In the past, guest placecards were quite basic, names written on tented papers, set up on one big table. That often caused a logjam of guests looking for their names, turning this early moment of your wedding into a bit of a stressful experience, and not much of an impressive one. But now, wedding designers have turned the guest placecard arrangement into an art form, creating a stunning display as well as making the process easier for guests.
Here are some top tips for designing your wedding placecard table:
- Offer two placecard tables, especially if you have a large wedding guest list, so that guests can more easily reach the tables.
- Design your placecards to be arranged on a large round table, with placecards lined up in a starburst effect from the center of the table to the ends of the table.
- Design your placecards to be arranged on a large square table, again with guest placecards lined up in neat rows.
- Center your wedding placecard table with a tall floral arrangement and candles and have placecards extend out from that pretty décor.
- Go vertical. Instead of printing out placecards, write guests’ names under table numbers on a tall sign. Some top wedding décor trends include guests’ names written on a tall windowpane, on a tall mirror, or on a vintage-chic chalkboard. Guests simply read the ‘sign,’ and they know where they will be sitting…and with whom.
- Most importantly, choose a font that’s clear enough and big enough for guests to read, so that there is no slowing-down of guests’ placecard-spotting. Big print lets them find their names more quickly.

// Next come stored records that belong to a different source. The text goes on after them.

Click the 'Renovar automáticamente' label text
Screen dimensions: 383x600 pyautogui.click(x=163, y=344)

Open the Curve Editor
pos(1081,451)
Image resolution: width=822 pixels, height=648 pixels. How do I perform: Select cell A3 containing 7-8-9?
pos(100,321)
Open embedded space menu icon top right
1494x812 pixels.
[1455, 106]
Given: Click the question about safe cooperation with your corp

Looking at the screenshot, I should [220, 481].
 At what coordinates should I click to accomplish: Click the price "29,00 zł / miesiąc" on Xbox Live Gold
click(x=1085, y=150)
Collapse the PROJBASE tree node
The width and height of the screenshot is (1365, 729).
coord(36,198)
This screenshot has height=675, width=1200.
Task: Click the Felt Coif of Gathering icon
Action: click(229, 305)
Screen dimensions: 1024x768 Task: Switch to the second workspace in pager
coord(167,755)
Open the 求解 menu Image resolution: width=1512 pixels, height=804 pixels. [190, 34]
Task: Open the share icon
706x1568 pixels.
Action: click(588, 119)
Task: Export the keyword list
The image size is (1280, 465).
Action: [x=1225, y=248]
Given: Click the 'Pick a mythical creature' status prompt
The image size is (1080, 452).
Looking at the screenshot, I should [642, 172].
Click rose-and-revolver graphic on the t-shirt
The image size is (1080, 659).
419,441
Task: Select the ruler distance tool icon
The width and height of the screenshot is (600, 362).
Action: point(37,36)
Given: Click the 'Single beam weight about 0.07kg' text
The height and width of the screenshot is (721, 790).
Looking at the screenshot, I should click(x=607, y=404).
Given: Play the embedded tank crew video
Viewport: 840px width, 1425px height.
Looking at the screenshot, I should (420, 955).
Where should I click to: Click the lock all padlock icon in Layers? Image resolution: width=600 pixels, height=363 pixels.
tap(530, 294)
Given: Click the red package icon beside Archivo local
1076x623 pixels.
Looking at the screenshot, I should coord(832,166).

Some top trends in wedding placecard design include:
- Guest placecards clipped to hung lengths of wire or lace, affixed securely so that guests can unclip their cards without wrecking the display.
- Guest placecards inserted into cuts made in corks.
- Guest placecards set atop a bed of fake snow for a winter wedding.
- Guest placecards attached to potted succulents or potted herbs or flowers.
- Guests’ names and table numbers written on smooth, polished river stones.
- Guests’ names and table numbers written on clean, polished seashells.
- Guest placecards affixed to craft store-bought starfish.
- Guest placecards standing up on wires from a grassy planter.
- Tiny silver frames with guest placecard information inside each frame.
- A top placecard trend: guest placecards attached to ornate metal keys, placed on the table or hung in an orderly fashion from a stand.
- Guest placecard sticking up on a pick inserted into a macaron or mini donut.
- Guest placecard inserted into a glass photo frame coaster, that doubles as a take-home favor.